Ogni presentazione del Boss è una storia a sé. A Torino sembrava d’obbligo parlare di triangolo magico e di rapporti con Lione (TAV in primis), invece il dibattito si è focalizzato su trapianto di testa e prolungamento della vita, e sulle questioni di bioetica che queste pratiche aprono, almeno in Italia.
Trait d’union la ricerca dell’immortalità, che nel mio romanzo prende le mosse dalla vicenda dal VII principe di Sansevero. Raimondo di Sangro, come riporta lo stesso Benedetto Croce, avrebbe operato numerosi esperimenti in materia, tra cui la realizzazione delle macchine anatomiche, due corpi imbalsamati secondo un procedimento chimico ad oggi ignoto. E una volta morto si sarebbe fatto tagliare a pezzi nella speranza di resuscitare grazie ad uno dei suoi riti alchemici.

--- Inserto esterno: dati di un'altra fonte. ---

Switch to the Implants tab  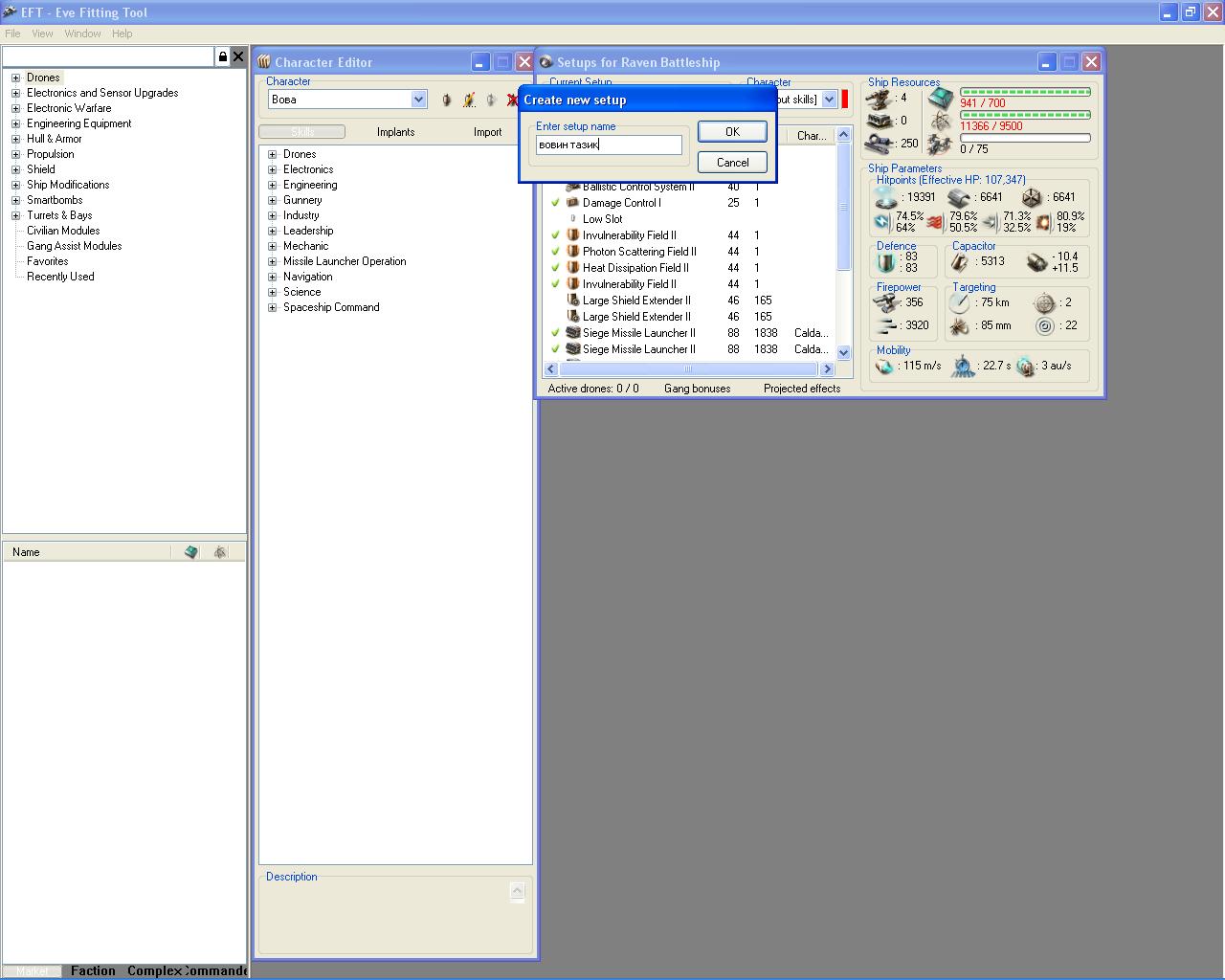click(395, 132)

Oggi è infatti la scienza che tenta di rispondere ad una domanda di immortalità sempre più forte, mettendosi sulla scia di quanto anticipato dalla letteratura ai tempi del Frankenstein di Mary Shelley (un personaggio forse non a caso nato a Napoli, dove il principe di Sansevero ancora oggi ha la sua cappella-museo e dove è ambientato “Il boss è immortale”).
Una domanda di immortalità che sembra non lasciare indenne alcun potente: boss della mafia, alti prelati, illustri politici, e in fin dei conti gli scrittori stessi, che con i loro romanzi cercano un’immortalità per molto tempo ad appannaggio di grandi condottieri e uomini di lettere.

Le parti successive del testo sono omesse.